2009 February 13
Lei Bao,
Your paper, "Learning and Scientific Reasoning"
Science Vol 323 30 January 2009, reports differences in
Chinese and USA student's scores on Mechanics and
Electricity and Magnetism. The students background in
measurement units is not reported. Students in the USA do
not have a background in metric units whereas students in
China have lived their whole lives with metric (SI) units.
In the USA the teaching of science and engineering
is hindered by the need to spend class time on units. In
the USA energy is given in calories, watt hours, BTU, some
other units and even joules. This makes it necessary to
spend class time on units with the result that less time
is spent on physics.
Do you have any data on how this affects the scores
you report in the paper? Do you have data from Germany or
France where SI is used in the whole of student's lives.

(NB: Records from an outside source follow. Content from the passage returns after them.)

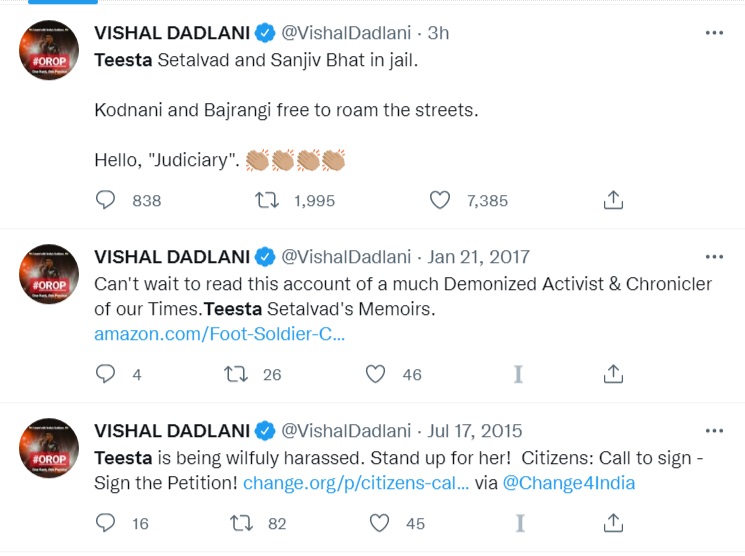
Task: Open the amazon.com Foot-Soldier link
Action: click(x=219, y=334)
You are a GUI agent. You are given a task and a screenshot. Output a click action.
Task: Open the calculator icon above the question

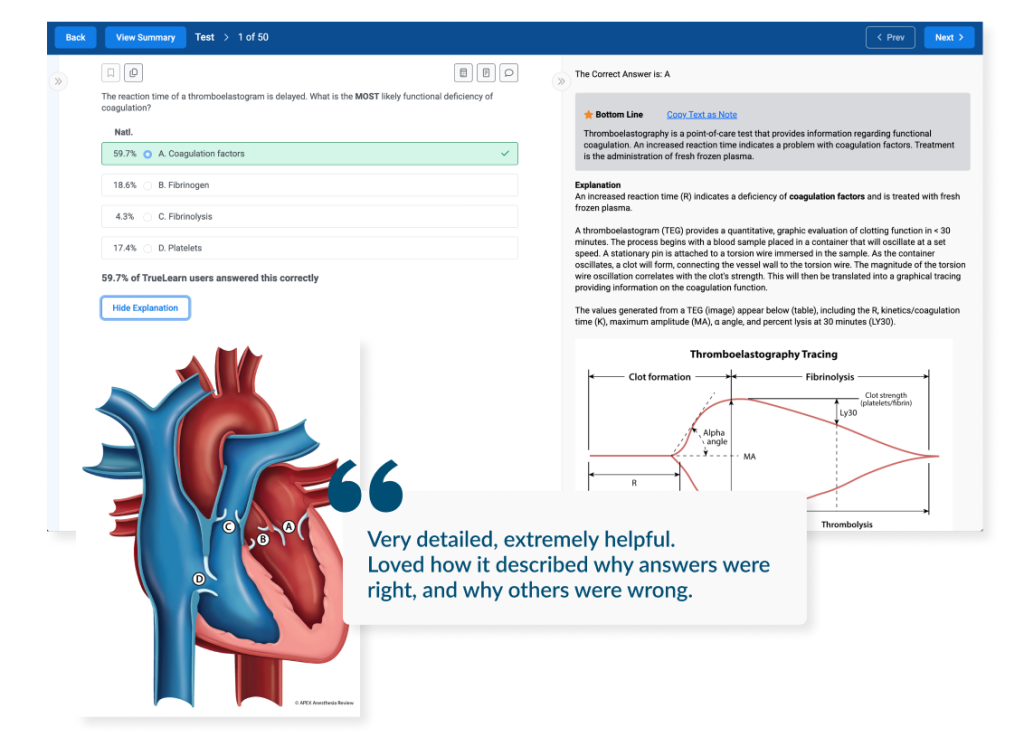463,72
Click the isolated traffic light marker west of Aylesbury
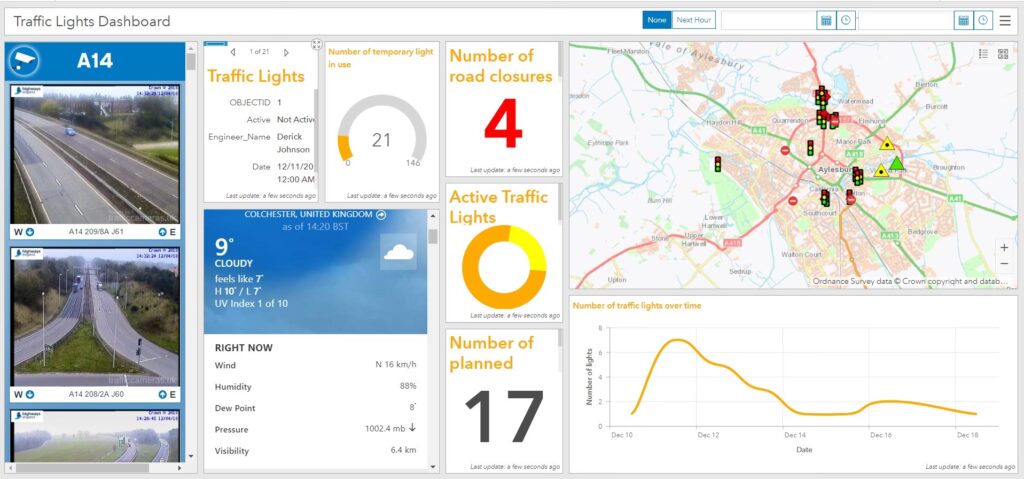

Do you have any data on how long it takes a student
to learn that all energy can be expressed in joules and
that all science subjects use the same background for
energy? Does this make physics easier to learn? How much
of the difference in the position of the peaks in your
paper is caused by the different life-time exposure to
units?
It is estimated (metricationmatters.com) that the
cost for the USA to continue using inch-pound units is some
$1000 billion each year. Possibly half of this cost is in
schools. This seems to say that units have a big effect
and so might contribute to the separation of the curves
you report.
Please tell me what you know of the effect that
inch-pound units have on your results.